Also the merge algorithm is incorrect. More precisely, you have a problem with the value list boundaries.

When you define the start and end index of a value list, the values are in arr[start] to arr[end-1], not arr[end]. The number of values is then end-start. With this convention, you have an empty list when start == end.

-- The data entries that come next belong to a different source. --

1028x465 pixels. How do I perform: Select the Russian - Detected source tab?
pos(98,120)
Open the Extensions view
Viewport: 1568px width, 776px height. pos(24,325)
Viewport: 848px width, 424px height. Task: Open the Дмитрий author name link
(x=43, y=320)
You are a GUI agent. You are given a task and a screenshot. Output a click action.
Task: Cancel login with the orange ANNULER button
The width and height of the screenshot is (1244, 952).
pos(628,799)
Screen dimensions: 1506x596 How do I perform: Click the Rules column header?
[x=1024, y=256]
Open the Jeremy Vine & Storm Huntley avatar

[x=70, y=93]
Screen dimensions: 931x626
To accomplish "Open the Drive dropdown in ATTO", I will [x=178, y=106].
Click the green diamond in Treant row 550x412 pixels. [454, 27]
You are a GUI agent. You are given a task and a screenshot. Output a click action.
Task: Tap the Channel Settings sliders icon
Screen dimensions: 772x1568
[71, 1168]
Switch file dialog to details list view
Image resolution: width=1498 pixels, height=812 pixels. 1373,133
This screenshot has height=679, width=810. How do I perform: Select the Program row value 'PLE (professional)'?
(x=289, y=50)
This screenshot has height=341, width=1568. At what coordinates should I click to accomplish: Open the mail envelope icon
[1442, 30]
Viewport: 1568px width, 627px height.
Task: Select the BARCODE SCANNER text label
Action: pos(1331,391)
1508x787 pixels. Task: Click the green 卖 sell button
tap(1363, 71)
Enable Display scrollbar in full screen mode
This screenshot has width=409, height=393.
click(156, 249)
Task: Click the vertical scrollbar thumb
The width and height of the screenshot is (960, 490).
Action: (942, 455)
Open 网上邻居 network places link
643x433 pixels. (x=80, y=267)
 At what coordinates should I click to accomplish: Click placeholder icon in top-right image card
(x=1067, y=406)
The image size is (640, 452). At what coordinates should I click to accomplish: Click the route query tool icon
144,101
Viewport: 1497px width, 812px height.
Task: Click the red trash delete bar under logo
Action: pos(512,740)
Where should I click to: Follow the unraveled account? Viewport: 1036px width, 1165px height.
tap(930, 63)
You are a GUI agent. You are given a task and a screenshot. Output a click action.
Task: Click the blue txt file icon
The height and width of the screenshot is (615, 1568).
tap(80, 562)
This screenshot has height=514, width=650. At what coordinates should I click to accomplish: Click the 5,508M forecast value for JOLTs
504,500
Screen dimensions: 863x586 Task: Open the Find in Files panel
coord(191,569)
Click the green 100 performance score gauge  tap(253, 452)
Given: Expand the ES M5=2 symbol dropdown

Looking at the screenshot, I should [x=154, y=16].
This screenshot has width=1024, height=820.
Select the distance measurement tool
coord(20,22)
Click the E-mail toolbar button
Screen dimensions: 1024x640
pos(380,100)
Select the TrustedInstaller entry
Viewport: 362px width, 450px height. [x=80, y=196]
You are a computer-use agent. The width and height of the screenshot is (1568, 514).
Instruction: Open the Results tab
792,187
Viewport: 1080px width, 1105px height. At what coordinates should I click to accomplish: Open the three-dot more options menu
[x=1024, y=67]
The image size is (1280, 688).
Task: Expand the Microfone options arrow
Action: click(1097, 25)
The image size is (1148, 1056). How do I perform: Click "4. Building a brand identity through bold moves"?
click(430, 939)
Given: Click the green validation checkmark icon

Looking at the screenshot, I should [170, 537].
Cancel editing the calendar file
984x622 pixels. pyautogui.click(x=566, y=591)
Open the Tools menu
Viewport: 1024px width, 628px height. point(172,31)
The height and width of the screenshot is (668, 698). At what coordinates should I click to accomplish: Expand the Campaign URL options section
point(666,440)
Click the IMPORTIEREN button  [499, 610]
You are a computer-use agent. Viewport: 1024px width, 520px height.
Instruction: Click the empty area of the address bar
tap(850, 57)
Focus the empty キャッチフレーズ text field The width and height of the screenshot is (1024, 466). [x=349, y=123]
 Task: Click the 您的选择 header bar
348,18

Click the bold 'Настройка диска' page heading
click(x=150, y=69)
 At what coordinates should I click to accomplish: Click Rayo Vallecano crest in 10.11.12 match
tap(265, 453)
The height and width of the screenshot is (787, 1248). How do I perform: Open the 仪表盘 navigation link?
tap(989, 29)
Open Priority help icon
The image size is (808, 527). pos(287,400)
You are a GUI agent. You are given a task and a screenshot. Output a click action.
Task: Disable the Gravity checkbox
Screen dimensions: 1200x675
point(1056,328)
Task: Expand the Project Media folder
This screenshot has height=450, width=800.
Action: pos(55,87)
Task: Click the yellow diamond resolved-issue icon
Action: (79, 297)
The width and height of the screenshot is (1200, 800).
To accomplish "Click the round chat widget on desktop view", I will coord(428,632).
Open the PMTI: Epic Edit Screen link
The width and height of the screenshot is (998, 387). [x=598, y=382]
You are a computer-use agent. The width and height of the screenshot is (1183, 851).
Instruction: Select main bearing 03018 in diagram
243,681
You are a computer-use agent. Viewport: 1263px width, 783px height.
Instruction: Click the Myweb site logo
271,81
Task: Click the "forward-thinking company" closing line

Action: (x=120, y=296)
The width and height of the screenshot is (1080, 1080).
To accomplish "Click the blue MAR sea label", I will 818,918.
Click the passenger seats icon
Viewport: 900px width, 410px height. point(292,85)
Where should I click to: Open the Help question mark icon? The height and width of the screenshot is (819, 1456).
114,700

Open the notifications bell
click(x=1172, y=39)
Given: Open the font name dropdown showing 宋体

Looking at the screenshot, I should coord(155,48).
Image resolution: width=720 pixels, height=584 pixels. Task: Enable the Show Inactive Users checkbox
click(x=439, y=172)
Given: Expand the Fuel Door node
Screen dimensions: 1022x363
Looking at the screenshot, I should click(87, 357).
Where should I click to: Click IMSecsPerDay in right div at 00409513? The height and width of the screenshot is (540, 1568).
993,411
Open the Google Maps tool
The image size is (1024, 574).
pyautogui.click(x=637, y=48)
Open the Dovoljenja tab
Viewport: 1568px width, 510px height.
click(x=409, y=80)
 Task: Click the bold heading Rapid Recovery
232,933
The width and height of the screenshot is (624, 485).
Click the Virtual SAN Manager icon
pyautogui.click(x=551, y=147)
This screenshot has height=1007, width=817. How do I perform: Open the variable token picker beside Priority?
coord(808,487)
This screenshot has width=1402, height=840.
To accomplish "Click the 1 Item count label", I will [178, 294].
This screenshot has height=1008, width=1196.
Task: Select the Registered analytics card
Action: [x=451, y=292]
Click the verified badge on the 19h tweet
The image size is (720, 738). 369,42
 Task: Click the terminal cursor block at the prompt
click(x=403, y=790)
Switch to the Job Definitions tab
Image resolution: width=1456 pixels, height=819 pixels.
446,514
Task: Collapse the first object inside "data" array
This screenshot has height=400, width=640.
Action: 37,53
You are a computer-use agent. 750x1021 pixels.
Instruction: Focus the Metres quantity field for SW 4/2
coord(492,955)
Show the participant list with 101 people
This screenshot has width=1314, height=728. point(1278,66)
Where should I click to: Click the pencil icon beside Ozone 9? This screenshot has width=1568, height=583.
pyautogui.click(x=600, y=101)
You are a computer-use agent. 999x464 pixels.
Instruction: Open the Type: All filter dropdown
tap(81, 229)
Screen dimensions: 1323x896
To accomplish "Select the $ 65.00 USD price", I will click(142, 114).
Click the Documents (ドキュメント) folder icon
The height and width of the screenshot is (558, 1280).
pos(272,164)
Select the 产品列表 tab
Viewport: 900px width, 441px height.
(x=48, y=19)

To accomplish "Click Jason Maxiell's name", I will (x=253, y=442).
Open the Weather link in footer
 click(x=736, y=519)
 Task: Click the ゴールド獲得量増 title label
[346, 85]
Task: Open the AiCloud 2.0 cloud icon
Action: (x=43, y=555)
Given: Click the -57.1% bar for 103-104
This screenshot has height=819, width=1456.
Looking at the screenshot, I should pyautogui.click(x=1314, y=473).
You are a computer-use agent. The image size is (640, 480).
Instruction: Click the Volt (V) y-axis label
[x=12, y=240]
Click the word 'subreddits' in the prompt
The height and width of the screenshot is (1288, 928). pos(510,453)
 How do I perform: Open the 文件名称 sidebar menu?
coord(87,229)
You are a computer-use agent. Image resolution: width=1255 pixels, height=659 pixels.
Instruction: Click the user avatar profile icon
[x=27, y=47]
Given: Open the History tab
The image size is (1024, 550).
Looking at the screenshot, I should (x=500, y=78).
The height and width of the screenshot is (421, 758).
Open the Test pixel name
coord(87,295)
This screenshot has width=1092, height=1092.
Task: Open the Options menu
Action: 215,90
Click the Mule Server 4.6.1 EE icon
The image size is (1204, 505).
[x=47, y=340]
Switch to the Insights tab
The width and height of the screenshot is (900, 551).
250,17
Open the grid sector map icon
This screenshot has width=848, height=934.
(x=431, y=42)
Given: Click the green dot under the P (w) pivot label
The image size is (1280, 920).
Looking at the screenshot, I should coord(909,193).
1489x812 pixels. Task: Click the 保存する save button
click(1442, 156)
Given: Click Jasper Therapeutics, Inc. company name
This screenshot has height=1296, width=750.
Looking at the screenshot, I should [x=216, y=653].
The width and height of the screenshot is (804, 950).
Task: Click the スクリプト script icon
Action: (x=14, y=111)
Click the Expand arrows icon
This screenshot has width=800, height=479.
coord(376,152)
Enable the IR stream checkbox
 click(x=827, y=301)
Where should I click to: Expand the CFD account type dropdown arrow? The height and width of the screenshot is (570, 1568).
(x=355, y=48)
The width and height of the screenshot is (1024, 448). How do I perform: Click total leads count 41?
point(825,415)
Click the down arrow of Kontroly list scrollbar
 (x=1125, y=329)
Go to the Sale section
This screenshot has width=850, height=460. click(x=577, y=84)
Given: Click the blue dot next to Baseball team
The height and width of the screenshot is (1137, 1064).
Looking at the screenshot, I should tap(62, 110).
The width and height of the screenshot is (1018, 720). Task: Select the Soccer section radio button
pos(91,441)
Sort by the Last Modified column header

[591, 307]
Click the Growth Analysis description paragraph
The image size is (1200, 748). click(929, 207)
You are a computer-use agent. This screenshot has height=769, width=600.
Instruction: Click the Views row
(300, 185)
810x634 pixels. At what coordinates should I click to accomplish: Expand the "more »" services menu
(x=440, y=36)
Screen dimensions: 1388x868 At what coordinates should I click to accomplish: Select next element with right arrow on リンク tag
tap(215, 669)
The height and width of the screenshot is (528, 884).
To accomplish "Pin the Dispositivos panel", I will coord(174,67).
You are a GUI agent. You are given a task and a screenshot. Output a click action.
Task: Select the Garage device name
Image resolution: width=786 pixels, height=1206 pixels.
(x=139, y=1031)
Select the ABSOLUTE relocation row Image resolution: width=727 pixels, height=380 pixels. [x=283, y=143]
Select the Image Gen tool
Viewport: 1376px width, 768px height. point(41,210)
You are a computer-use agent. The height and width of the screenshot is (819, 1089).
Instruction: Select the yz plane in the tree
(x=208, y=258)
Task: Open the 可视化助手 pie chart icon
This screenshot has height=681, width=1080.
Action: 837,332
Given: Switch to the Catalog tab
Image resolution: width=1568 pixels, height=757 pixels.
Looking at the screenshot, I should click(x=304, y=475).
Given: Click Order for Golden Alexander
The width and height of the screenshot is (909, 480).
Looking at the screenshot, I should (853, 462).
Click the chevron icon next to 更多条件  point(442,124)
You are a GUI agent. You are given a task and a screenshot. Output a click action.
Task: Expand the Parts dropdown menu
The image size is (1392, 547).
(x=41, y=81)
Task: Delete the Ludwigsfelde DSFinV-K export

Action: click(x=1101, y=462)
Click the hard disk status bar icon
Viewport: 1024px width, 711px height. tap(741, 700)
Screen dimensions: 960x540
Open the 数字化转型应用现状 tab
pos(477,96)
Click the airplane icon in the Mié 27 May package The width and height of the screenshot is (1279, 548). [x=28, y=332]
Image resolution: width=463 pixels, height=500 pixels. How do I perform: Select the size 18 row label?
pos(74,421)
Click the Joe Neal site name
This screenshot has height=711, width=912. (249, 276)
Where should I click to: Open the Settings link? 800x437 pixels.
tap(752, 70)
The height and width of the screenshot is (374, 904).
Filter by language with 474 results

As a consequence, the function mergesort becomes:

void mergesort(int *arr,int start,int end){
    if (start+1 >= end) 
        return; // a list with 0 or 1 values is already sorted
    int median = (end + start) / 2;
    mergesort(arr,start,median);
    mergesort(arr,median,end);
    merge(arr,start,median,end);
}

The merge function then become as follow:

void merge(int *arr,int start,int median,int end){
    int i = start; int j = median;
    int *copy = malloc((end-start)*sizeof(int)); // use malloc for huge arrays
    int cIndex = 0;

    while(i < median && j < end) {  // not i <= median && j <= end
        if(arr[j] <= arr[i]){
            copy[cIndex++] = arr[j++];
        } else {
            copy[cIndex++] = arr[i++];
        }
    }

    while(i < median){ // not i <= median
        copy[cIndex++] = arr[i++];
    }
    while(j < end){  // not j <= median
        copy[cIndex++] = arr[j++];
    }
    for(int k = 0; k < cIndex; k++){
        arr[start++] = copy[k];
    }
    free(copy);
}

As you can see, there are only minor differences.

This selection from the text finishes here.